> **TO DO**:
**1)** Please translate this sentence from the passage on love into Spanish: "Without love, what is done may look or sound good but it is an exercise of the flesh."
**2)** Answer these questions from the passage on love:
(a) What kind of feast does the passage say the Lord's Supper was?
(b) What two acts does Paul say bring no profit to a person who lacks love?
(c) In the quotation from 1 Cor 13:1-3, what does the speaker who has tongues but no Love become?
**3)** In the passage on love, echo everything from "Love is the more excellent way, superior" down to "of the flesh.".

Love is the more excellent way, superior to spiritual gifts, as Paul wrote in his teaching on spiritual gifts. “But desire earnestly the greater gifts. And moreover a most excellent way show I unto you” ( 1 Cor 12:31). He is teaching in the context of an agape feast. The Lord’s Supper was a love feast early Christians ate together in the fellowship of followers of Jesus they personally knew and loved in thought, word and deed. They gathered in the face-to-face communion of the community of Christ.
The absence of Love
The absence of love made an individuals use of gifts of the Spirit discordant and made that person nothing. Paul even included giving all possessions to the poor and martyrdom without love of no profit to that one. Without love, what is done may look or sound good but it is an exercise of the flesh.
If I can speak with the tongues of men and of angels, but am destitute of Love, I have but become a loud-sounding trumpet or a clanging cymbal. If I possess the gift of prophecy and am versed in all mysteries and all knowledge, and have such absolute faith that I can remove mountains, but am destitute of Love, I am nothing. And if I distribute all my possessions to the poor, and give up my body to be burned, but am destitute of Love, it profits me nothing. 1 Cor 13:1-3
Love is the more excellent way.

> **EXTRACTED DATA**:
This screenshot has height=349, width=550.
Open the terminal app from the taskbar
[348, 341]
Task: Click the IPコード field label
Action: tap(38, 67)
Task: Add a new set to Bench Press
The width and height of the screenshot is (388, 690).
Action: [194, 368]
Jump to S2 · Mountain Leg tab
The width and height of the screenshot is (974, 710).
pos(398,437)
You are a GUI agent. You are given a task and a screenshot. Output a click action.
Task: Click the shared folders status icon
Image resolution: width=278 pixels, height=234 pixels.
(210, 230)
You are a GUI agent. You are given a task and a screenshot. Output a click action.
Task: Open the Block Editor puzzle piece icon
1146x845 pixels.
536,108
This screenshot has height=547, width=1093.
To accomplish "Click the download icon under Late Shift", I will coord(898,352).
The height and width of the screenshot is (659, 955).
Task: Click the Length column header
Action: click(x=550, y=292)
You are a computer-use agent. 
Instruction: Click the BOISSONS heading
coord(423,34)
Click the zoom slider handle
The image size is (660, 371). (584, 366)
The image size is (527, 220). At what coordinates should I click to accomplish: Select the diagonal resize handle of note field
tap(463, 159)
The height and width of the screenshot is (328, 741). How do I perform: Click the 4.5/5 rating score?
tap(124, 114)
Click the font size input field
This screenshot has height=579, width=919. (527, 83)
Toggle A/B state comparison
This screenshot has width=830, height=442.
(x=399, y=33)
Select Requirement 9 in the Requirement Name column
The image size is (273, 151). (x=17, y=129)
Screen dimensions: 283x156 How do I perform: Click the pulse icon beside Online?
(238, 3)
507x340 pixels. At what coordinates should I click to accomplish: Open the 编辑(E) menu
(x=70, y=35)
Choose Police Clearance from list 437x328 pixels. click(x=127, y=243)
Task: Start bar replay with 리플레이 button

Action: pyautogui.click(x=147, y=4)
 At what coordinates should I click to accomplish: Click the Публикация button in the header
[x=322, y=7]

> **ANSWERS TO EACH TASK**:
**1)** Sin amor, lo que se hace puede parecer o sonar bien, pero es un ejercicio de la carne.

**2)**
(a) A love feast that early Christians ate together.
(b) Giving all possessions to the poor and martyrdom.
(c) A loud-sounding trumpet or a clanging cymbal.

**3)**
Love is the more excellent way, superior to spiritual gifts, as Paul wrote in his teaching on spiritual gifts. “But desire earnestly the greater gifts. And moreover a most excellent way show I unto you” ( 1 Cor 12:31). He is teaching in the context of an agape feast. The Lord’s Supper was a love feast early Christians ate together in the fellowship of followers of Jesus they personally knew and loved in thought, word and deed. They gathered in the face-to-face communion of the community of Christ.
The absence of Love
The absence of love made an individuals use of gifts of the Spirit discordant and made that person nothing. Paul even included giving all possessions to the poor and martyrdom without love of no profit to that one. Without love, what is done may look or sound good but it is an exercise of the flesh.